My review of Michael Kupperman’s Tales Designed to Thrizzle collection is up at the Chicago Reader:
The lurch from comic-book supervillain cliche to boob-tube homage nicely encapsulates Kupperman’s methods and influences. While alt-comics creators try to cadge some credibility by putting on literary airs and their mainstream peers pray for a movie deal, Kupperman has other burgers to flip. On the one hand, he’s steeped in the conventions of comics past—barmy sales pitches (“Men! Is your penis a urine-leaking, chronically unreliable threat to your mental well-being?”), breathless pulp-adventure titles (I Bothered a Big Fish!), and doofy superheroes (e.g., Underpants-on-His-Head Man).
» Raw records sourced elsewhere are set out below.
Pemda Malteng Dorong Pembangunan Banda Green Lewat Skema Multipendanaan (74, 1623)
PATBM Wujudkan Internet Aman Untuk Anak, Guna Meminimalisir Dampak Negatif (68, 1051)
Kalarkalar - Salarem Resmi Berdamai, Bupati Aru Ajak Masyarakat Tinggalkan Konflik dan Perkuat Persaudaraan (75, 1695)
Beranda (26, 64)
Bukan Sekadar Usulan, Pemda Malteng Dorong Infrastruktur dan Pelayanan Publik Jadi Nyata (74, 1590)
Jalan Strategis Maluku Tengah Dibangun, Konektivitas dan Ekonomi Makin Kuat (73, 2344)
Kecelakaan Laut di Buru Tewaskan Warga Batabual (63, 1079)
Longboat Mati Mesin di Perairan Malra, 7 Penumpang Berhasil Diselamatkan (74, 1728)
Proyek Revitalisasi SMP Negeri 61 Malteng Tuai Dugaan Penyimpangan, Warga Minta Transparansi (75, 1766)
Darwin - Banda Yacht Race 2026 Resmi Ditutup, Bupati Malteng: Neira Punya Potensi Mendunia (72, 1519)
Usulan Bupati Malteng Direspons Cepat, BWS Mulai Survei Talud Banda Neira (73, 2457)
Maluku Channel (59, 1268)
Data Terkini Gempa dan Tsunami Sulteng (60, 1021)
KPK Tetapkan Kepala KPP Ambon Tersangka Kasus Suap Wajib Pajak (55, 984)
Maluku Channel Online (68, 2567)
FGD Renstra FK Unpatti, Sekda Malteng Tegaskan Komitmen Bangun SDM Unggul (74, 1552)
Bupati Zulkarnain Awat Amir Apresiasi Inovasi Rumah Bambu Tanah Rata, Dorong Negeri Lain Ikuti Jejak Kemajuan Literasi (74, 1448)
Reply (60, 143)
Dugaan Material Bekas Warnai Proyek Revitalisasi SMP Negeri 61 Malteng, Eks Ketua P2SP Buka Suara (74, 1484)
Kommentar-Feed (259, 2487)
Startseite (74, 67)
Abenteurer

But his essential rhythms seem to be borrowed from another medium entirely. The way he turns narratives into advertisements, ends stories with some wacko randomly barging through a window, and abruptly drops gags only to pick them up and drop them again suggests that Kupperman takes his cues from the surreality of the small screen—especially Monty Python’s Flying Circus and its animated heirs on the Cartoon Network.
If that’s just not quite enough of my prose, the Reader has also HTMLified some of my older essays (earlier available only as PDFs). There’s one about James Loewen’s Sundown Towns and one about Adam Hochschild’s Bury the Chains now available.